Action item – Everything from the line containing "Task: Toggle the eye visibility icon" through the line containing "The width and" should be repeated exactly, and nothing else from the data.

Material shown –
= = = =
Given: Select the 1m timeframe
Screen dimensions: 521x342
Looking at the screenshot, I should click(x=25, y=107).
= = = =
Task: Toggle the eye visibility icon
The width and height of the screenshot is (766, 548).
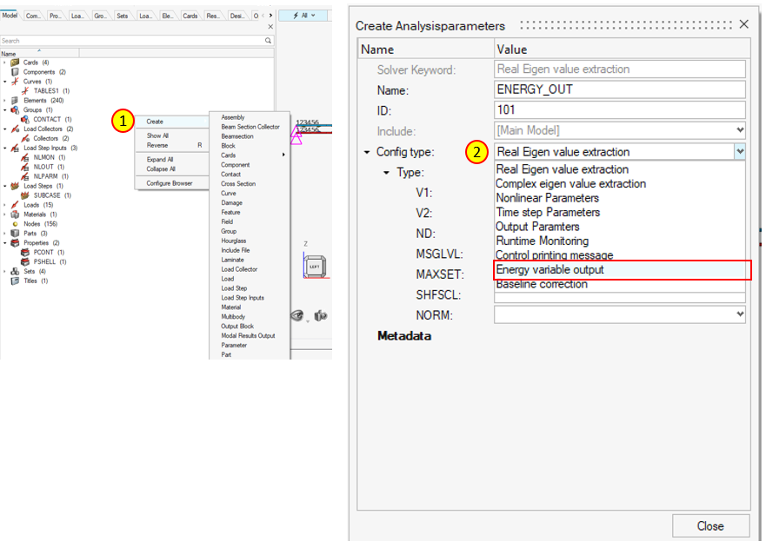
= = = =
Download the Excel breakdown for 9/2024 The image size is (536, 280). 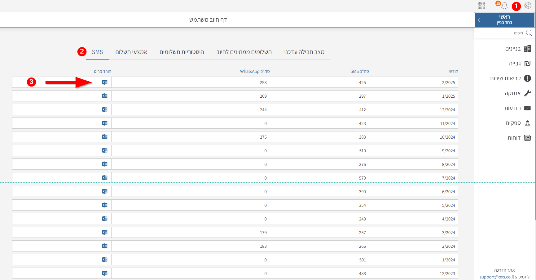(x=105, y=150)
= = = =
Finished exercise –
Task: Toggle the eye visibility icon
The width and height of the screenshot is (766, 548).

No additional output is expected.